LaCount would have liked to see Menace focus more on Baird’s personal story, in the manner of the film MILK about Harvey Milk. “I’m much more interested in the man—someone who’s ready to risk years of his own life and almost sacrifice his family—to a cause. The fact (is) that the man is fighting cancer at the moment.”
Hoag alludes to “some hesitation about how much we should be looking at his personality, because he was involved with the project.”
But ffitch has no regrets about their approach. “I think that Bill Baird as a person comes across,” she says. “But I wanted to put Bill’s life in the context of the groundswell for choice.”
Finally, perhaps, the necessary ingredient in any attempt to bring activism to the stage is the revolutionary ardor of the creators. Talk with Emily Mann, Anna Deavere Smith or Moisés Kaufman, and you will find human beings dedicated to civil rights, adamantly against violence and hate crimes, however objective they believe they need to be on the page.
Both of the Menace writers indicate that their consciousness was raised about the risk to Roe v.
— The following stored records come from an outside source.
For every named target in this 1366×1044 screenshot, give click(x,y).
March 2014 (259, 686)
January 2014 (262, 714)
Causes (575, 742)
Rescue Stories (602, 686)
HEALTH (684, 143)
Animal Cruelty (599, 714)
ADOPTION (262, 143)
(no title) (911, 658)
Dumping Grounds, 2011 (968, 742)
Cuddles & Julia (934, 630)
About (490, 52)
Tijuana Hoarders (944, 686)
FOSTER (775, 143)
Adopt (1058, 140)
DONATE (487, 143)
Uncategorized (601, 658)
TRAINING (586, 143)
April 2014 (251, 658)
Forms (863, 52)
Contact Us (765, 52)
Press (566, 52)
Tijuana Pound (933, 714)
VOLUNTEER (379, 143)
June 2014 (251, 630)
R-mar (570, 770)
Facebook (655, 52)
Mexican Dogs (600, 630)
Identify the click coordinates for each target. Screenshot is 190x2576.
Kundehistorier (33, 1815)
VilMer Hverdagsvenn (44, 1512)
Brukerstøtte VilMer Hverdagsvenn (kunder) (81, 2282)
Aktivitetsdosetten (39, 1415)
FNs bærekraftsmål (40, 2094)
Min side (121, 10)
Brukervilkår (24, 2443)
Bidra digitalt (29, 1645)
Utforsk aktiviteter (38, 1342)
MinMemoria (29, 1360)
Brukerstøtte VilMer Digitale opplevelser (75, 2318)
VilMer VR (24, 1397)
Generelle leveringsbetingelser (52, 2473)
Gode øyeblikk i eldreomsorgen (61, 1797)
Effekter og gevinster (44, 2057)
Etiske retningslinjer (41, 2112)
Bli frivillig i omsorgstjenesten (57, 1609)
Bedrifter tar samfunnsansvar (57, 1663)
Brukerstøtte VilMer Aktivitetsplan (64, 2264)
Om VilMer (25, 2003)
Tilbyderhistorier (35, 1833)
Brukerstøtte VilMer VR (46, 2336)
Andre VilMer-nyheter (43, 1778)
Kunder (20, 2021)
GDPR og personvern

Wade in the current political climate. “It made me a lot more aware, and a little anxious about the state of things,” says Hoag.
“I observed how language changes over the years,” says Madeline ffitch. “Women of my mother’s generation spoke about abortion in a more frank way than we do now. The pro-choice side is letting the anti-choice side set the tone, the vocabulary. The anti-choice side has hyped the vocabulary, and I think the pro-choice side should be more unapologetic in the way it talks about abortion.”
Both writers indicate that they are committed to the causes to which Bill Baird devoted his life. Still, by anyone’s count, Baird is still the angriest person in the room.
“Time is not on our side,” Baird says toward the end of A Menace to Society. “Unless we become more aggressive, you will witness the death of this abortion law in a couple of years.”
“Social reformers get weary and frightened. But a voice within me keeps reminding me to think of that woman with a coat hanger.”
Alexis Greene is a New York-based author, editor and theater critic who writes about the performing arts and about women. Her book The Story of 42nd Street, written with Mary C. Henderson, was released in fall 2008 by Watson-Guptill/Random House, and her book Front Lines: Political Plays By American Women, edited with Shirley Lauro, will be published in spring 2009 by The New Press.